The taste of warm milk with chocolate Nesquick mixed into it brings me memories of that house where I used to drink out of that cup. The smell of the wooden floors in the kitchen seem to magically rise into my nostrils, as well as the smell of cleaning supplies that accompanied any late night in that kitchen, seeing as how my grandfather always cleaned the kitchen meticulously after dinner.

It is so strange, somehow, the way memories rise at such trivial moments, such as a regular Friday evening. The taste of warm milk is still in my mouth.

A Town

It was a beautiful little town. No wonder, really, since it was the richest one in the state. Still, if you could forget about all the money that must have exchanged pockets in order to make the town look the way it did, you might just fall in love with it.

The best way to describe it would be old-town America. There are no high-rises; the tallest building in town is the bell-tower of the church, still tolling the hour to this day. There are just two main streets, really, both filled with quaint buildings, all low to the ground. Around Christmas-time, all the windows and doors are decorated with wreaths and big, red ribbons. The shops are varied, supplying the residents with everything they could want – from specialized yoga clothing to vintage fur coats; from good quality generic groceries to specialized health-foods; from magazines and sweets to books and toys; from sushi to Italian to Mexican to baked goods to good, old diner fare.
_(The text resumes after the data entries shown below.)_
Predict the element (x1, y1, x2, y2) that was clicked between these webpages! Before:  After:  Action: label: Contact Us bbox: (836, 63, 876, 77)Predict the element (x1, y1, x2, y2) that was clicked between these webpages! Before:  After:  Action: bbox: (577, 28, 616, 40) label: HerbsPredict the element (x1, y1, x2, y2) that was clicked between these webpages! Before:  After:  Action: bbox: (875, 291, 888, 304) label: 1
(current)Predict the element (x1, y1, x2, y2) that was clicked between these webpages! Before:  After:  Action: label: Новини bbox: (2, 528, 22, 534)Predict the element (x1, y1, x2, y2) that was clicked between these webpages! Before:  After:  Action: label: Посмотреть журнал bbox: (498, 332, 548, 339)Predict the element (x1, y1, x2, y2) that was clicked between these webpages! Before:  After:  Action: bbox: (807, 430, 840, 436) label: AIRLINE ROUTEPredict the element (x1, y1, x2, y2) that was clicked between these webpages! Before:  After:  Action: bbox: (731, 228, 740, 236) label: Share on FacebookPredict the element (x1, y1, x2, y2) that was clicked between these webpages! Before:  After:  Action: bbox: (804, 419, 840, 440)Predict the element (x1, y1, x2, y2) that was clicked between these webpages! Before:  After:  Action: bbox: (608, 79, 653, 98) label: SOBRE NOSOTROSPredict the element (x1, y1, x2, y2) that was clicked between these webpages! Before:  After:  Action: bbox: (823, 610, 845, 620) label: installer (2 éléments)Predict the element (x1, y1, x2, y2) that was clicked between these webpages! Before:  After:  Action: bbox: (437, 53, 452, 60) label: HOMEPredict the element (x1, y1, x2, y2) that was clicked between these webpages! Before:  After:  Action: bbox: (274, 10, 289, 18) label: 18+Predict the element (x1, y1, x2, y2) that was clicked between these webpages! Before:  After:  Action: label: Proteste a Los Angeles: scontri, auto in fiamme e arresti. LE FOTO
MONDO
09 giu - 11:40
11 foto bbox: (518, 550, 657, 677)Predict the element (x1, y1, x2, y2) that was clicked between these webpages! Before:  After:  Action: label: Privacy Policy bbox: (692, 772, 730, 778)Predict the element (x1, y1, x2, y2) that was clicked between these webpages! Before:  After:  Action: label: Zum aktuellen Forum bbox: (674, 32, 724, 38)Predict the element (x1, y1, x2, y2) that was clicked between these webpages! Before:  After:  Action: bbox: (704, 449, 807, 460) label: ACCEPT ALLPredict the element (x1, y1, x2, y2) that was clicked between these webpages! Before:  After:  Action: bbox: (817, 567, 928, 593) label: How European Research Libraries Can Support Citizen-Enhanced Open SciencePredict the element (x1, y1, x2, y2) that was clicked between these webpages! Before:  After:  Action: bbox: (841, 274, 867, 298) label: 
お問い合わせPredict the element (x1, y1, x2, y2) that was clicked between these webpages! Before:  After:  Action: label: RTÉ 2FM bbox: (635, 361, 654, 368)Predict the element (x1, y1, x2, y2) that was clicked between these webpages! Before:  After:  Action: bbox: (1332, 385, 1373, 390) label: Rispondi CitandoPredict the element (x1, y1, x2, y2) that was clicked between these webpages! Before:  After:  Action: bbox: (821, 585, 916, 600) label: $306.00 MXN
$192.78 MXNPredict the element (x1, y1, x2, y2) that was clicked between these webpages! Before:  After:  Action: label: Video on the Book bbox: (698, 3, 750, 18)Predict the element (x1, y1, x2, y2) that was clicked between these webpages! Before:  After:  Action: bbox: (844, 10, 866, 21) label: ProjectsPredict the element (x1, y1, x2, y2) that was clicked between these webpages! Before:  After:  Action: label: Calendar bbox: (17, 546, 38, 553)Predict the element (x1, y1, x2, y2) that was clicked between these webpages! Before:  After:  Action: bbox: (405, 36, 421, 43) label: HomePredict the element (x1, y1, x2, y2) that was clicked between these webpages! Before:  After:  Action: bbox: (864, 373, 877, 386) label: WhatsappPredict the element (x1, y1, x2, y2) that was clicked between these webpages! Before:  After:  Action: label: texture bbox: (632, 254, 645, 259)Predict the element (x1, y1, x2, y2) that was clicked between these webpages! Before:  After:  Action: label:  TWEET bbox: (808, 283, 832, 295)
The town’s small train-station is quaint, no doubt about it. Standing on the platform, you can easily imagine an old steam-engine pulling into the station while men in suits and bowler hats and women in dresses in muted hews get ready to board it to go into the big city a few stops down the line. You can imagine parents sending their child off to the big city’s university in a train like that, with a steamer trunk loaded and a handkerchief waving goodbye out a window. Even today, the platform seems to contain ghosts of those people from other decades.

The town is beautiful, almost like a real life Disneyland.